Tuesday, March 8, 2016

Majority Opinion and Interpretation


I found Dworkin’s brief argument about Scalia’s confusing and perhaps inconsistent notion of majority opinion as it relates to the judiciary’s rule in textual (and Constitutional) interpretation extremely interesting. Dworkin notes that Scalia’s basic argument for textualism is that it is “undemocratic when a statue is interpreted other than in accordance with the public text that was before legislators when they voted and is available to everyone in the community afterwards” (127). It is for this reason that Scalia holds, “statues do not change” (40). He believes that courts should not interpret them to say what the legislature “intended” the statutes to say, but they can only be overturned or revised by subsequent legislation once the feelings of the majority have shifted.
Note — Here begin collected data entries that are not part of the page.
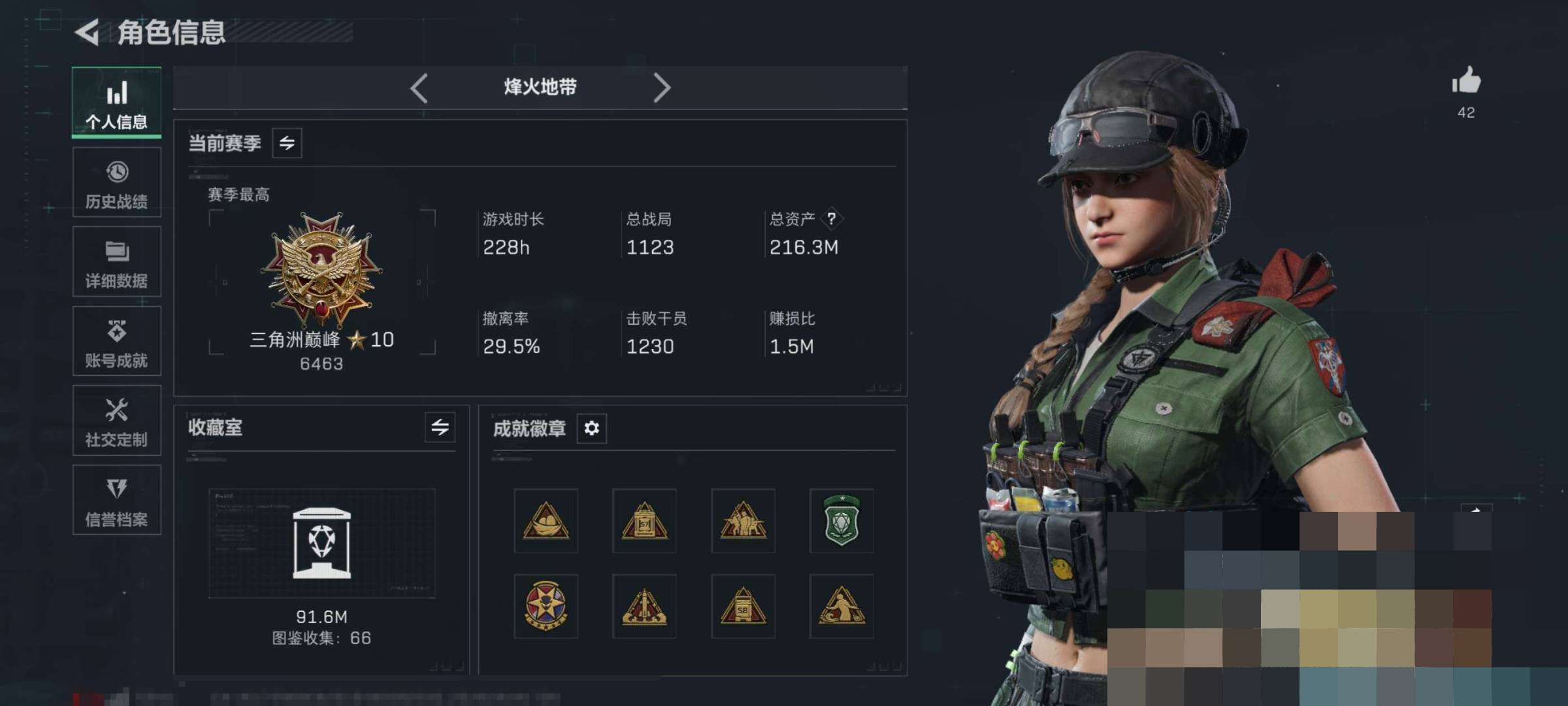Select the star medal achievement badge
This screenshot has width=1568, height=706.
[546, 606]
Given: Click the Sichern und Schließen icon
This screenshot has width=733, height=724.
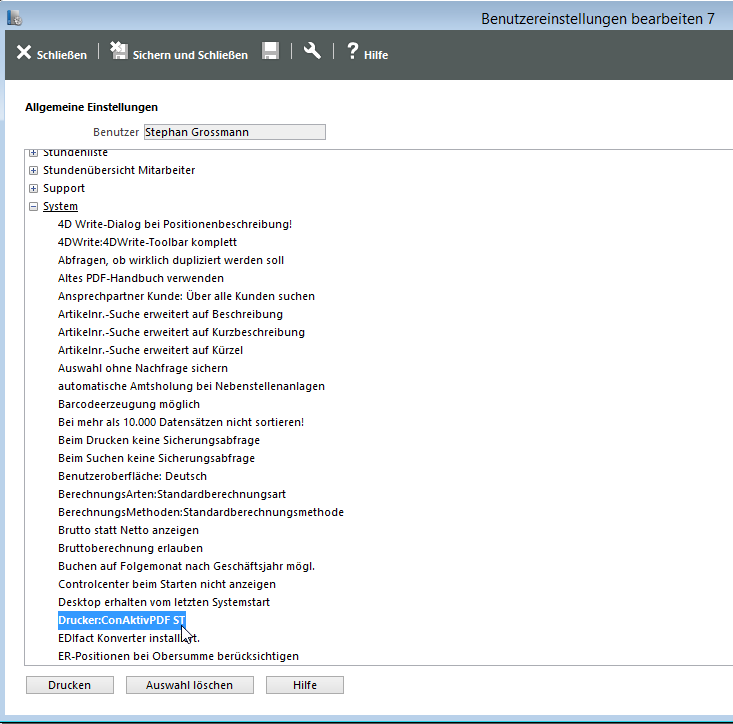Looking at the screenshot, I should (119, 52).
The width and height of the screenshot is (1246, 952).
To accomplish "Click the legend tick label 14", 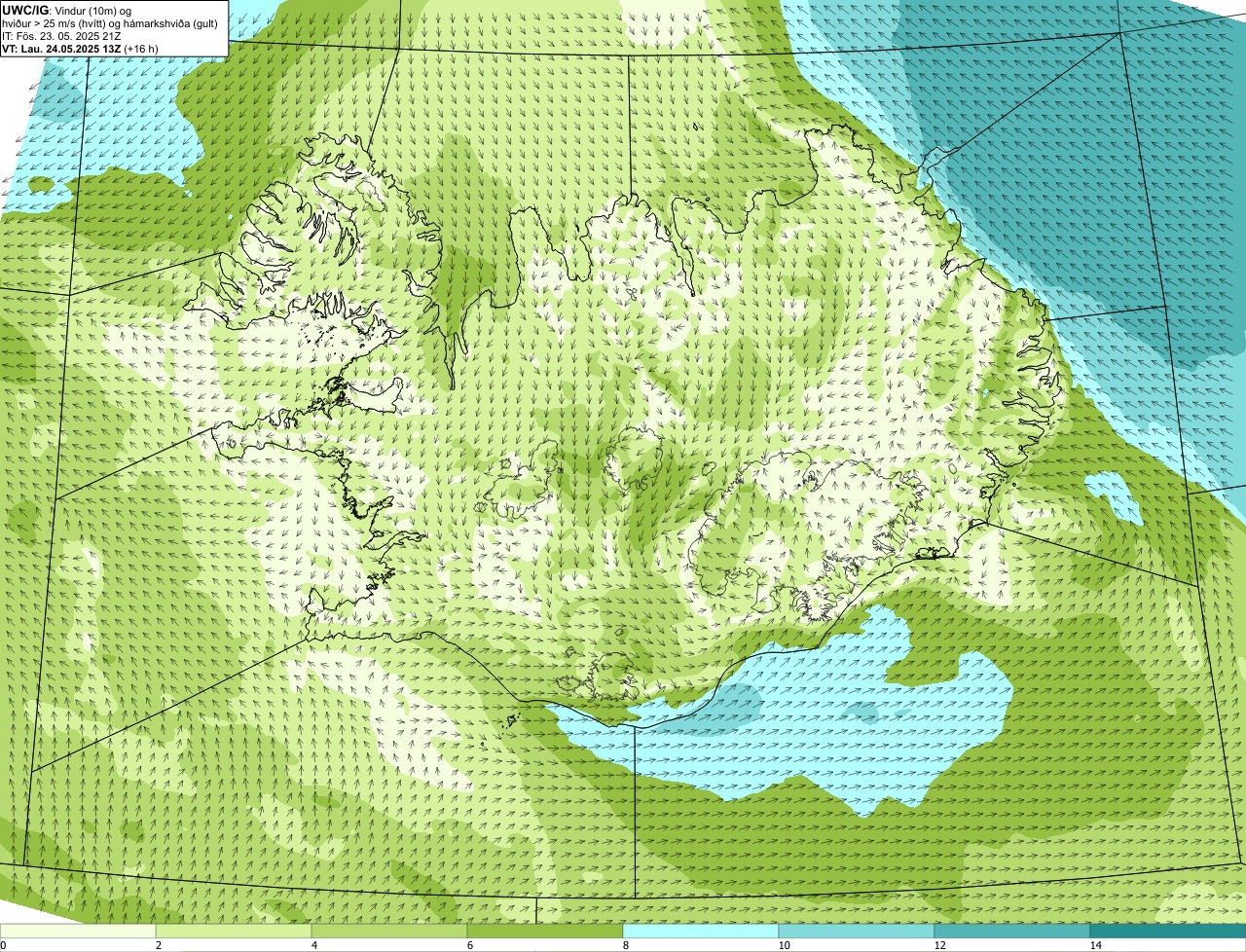I will (1095, 945).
Statutory interpretation therefore seems to be consistent with rule of the majority because the majority in the legislature and the majority elected candidate holding executive office make the laws that are then upheld by the courts. However, with the constitutional interpretation, Dworkin notes Scalia’s reservations for majority rule. He believes that the Founders created a Constitution to prohibit future generations from largely changing the structure of our government and from infringing on basic rights: “the whole purpose [of the Constitution] is to prevent change—to embed certain rights in such a manner that future generations cannot take them away,” for “at the end of the day an evolving constitution will evolve the way the majority wishes” (46, 40). So what do you think? Is Scalia inconsistent? If so, what significance does this inconsistency have for his argument? Is statutory interpretation so fundamentally different than Constitutional interpretation when “the usual principles are being applied to an unusual text”? (37).

1 comment:

  1. Bria--I love this post! I was struck by similar questions when reading Dworkin's account of Scalia's majoritarian/ anti-majority inconsistency. I think Scalia would say these are both actually majoritarian, since protecting future generations from creating "new inflexibilities" on our rights is actually benefiting us all. This idea encompasses a classic conservative notion that we need institutions, or the Constitution, to reign us in from our crazy human tendencies. This is truly majoritarian, as liberation by application of the text to current situations could create unintended consequences and be actually dangerous for humanity.